If you've driven from Lubbock to just about anywhere else in the state, you know that there are some long highways in Texas - nearly 79,000 miles of interstates, U.S. highways, state highways, farm-to-market and ranch-to-market roads. 

A more sobering statistic is that on the thousands of miles of roads in Texas, there are also thousands of fatal crashes each year. In 2013 alone, there were 3,377 fatalities and 232,041 crash-related injuries on Texas roads, amounting to a person killed every two hours and 36 minutes and a person injured every two minutes and 16 seconds, according to the Texas Department of Transportation. 

These numbers are what prompted Texas Tech traffic researcher Wesley Kumfer to determine what was causing so many crashes on Texas roads. The common denominator? The drivers themselves.

"Humans are responsible for most crashes," Kumfer said. "We researchers tend to believe that 90 percent or more of crashes are caused by human error. If you can eliminate that human error, which is what autonomous vehicles will try to do, then ideally you’ll be able to cut down on crashes."

Autonomous vehicles - self-driving cars - and other highly developed driving technologies are marking a change in driving technologies, Kumfer said. But that technology that's causing change among drivers might also be able to reveal something about the drivers themselves.

"Transportation in the US is in a state of flux that’s driven by technology, more so than ever before," Kumfer said. "There’s technology altering the way that we do transportation. I mean, we have smart sensors that allow for better traffic signalization, for more coordinated movements, and the autonomous vehicles are examples of upcoming technology. The US Department of Transportation’s overarching goal is to have data-driven change, and so for the first time in decades we have what’s called ‘big data’ so we just have terabytes, or petabytes of data that we’re trying to understand and to decipher to help us understand how people drive and why."

Kumfer's research, which he is presenting in Washington D.C. this weekend as a part of the meeting of the federal Transportation Research Board, focuses on the driver demographics that are involved in fatal crashes. 

"The [research] deals with looking at population factors," Kumfer said. "I fit them to a very basic statistical model to see if you can predict total crashes in a state or in the country just based on certain populations of people. So the population of men versus women, the population of each different race, different age groups, etc., to see if that has an impact on the total number of crashes."

Of the demographics that Kumfer's research studied, teenage drivers were discovered to be the most dangerous drivers on the road, which led Kumfer, his mentor Honchao Liu, and TxDOT to develop a driver's education program aimed at teens in Lubbock and area high schools.

Because a fatal crash - no matter the demographic - on a Texas road can cost the state millions of dollars, Liu and Kumfer said even minute differences in fatality and crash rates can make a significant impact, making the research crucial for transportation engineers and traffic engineers.

"Highway engineering, or traffic engineering, is focused on the highway part of these five elements [air, water, rail, road and pipeline]," Liu said. "We do planning, design, operation and control and optimization of highway facilities, just [to] put it in one word.
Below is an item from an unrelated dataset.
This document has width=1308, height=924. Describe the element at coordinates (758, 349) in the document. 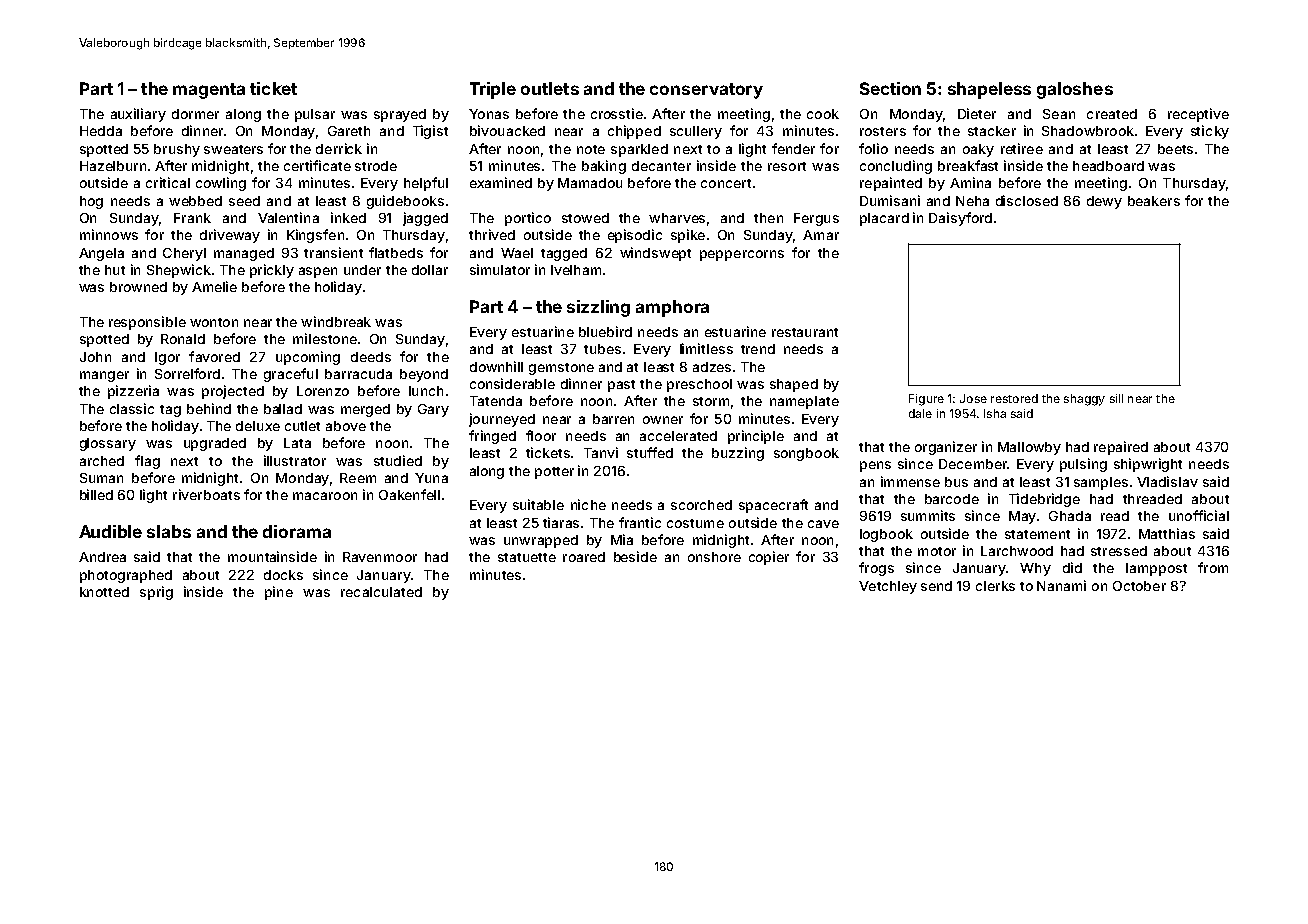

I see `trend` at that location.
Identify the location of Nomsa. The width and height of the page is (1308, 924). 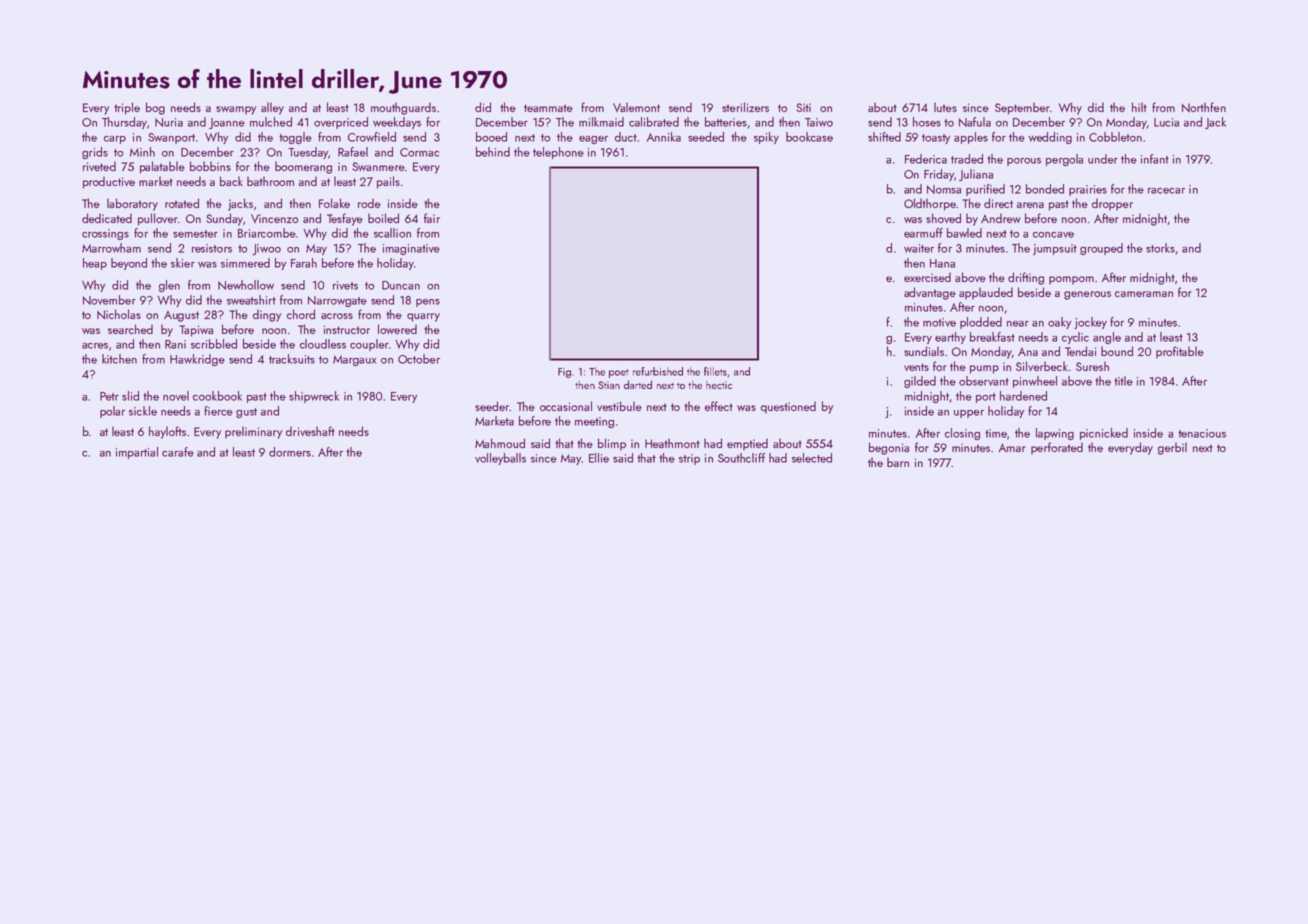
(944, 189).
So transportation is all about how to move people safely and in a timely manner from one place to another."

"Some US Department of Transportation statistics indicate that one fatal crash may cost the state about $4 million dollars," Kumfer said. "Two percent would be about four lives saved a year - and it’s not much - but to put it in monetary terms, it’s about $16-17 million dollars per year. 

"But human life is even way more important than even that, so if we can even save just one life, I’m happy."